I feel a little guilty about the noise I contributed over the years. Sure, there were column inches of newsprint and broadcast minutes to fill.

“On the Australian stock market today, nothing much happened, so it’s back to you for sport” wouldn’t have been acceptable.

Guilt about the noise is perhaps why I now tend to concentrate on trying to get people to keep perspective about our markets and economy, to take a longer-term view.

For an investor in or outside of superannuation, having the appropriate mix of assets and patience about outcomes is more important than knowing what the market did today or this month or year.

Yes, the December quarter was a downer for investments. That happens from time to time. The March quarter might or might not be, too. Markets can’t always go up. But if the underlying assets in a diversified portfolio are fundamentally sound, the good quarters end up outweighing the not so good.

Stories about crises and booms will always attract the most attention.

And as covered in farewelling 2018, the main headline measure of what our market is doing, the ASX 200, is misleading anyway. It’s the accumulation index that really tells the story – and it’s a more reassuring one.
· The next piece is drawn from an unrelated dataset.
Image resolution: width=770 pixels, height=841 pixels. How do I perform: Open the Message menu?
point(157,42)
The trouble with repeatedly saying “keep perspective” is that it gets boring. People want to hear or read something different.

You get a lot more attention if you shout “Australia might have a recession” than if you say “there’s uncertainty about, but the odds are it will work out OK”.
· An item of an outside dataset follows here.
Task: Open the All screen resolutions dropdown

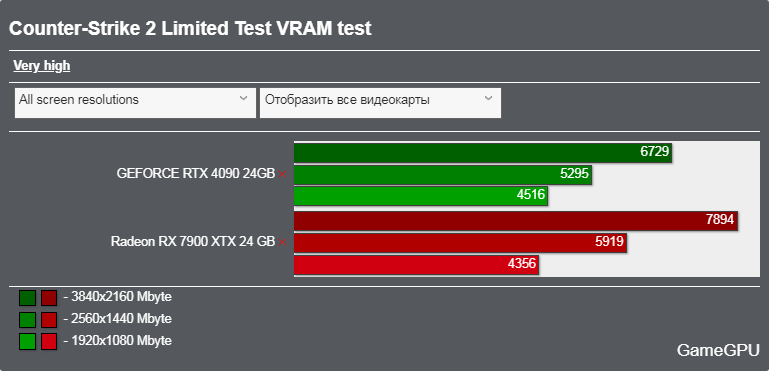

What’s more frustrating is that a scary story finds it easier to do repeat business than a story about keeping perspective.

For example, the vast majority of economists can’t see a recession on our horizon – challenges, yes, a recession, no. But that majority will get far less media coverage than one or two individuals prepared to forecast something more alarming or outlandish.

Remember Steve Keen? A decade ago he forecast Australian house prices were about to fall 40 per cent and unemployment would jump to 20 per cent. His forecast was everywhere as he was given credulous coverage by 60 Minutes and the ABC and all points in between.

The forecast was obviously nonsense at the time, but that didn’t stop the media lapping it up. Fear sells.

Professor Keen is visiting Australia again this month and will no doubt be given media opportunities to forecast more doom and gloom – and the coverage again is likely to be uncritical. Fear still sells.

By comparison, AMP chief economist Shane Oliver compiled a list of “The Nine Bad Habits of Highly Ineffective Investors” two years ago. It would be a fine service to publish it every year to remind investors of their potential mistakes – but nobody publishes the same story every year, unless it’s a particularly scary one.

It’s a wonderful list. Each one of the nine points deserves an individual column. Come to think of it, this column has pretty much been about Oliver’s bad habit No.6: Looking at your investments too much.

A study found being hyper-informed about investments didn’t make people more successful investors. Photo: Getty

“This sounds perverse – surely checking up on how your investments are doing is a good thing? But the danger is that the more investors are exposed to news around their investments, the more they may see them going up and down – on a day-to-day basis it’s close to 50-50 as to whether the sharemarket will be up or down.

“This ‘noise’ can cause investors to freeze or, worse still, it feeds on our natural aversion to any reduction in the value of our investments and thus encourages a greater exposure to lower-returning, safer investments.

“As a 1997 study by US behavioural economist Richard Thaler found investors ‘with the most data [about how their investment is performing] did the worst in terms of money earned’.

“The trick is to have patience (evidence shows that patient people make better investors because they can look beyond short-term noise or are less inclined to jump from investment to investment after they have already run) and turn down the noise.”

That’s what we’re trying to do at The New Daily. Provide perspective, provide useful information about the big picture and cut through that damned noise.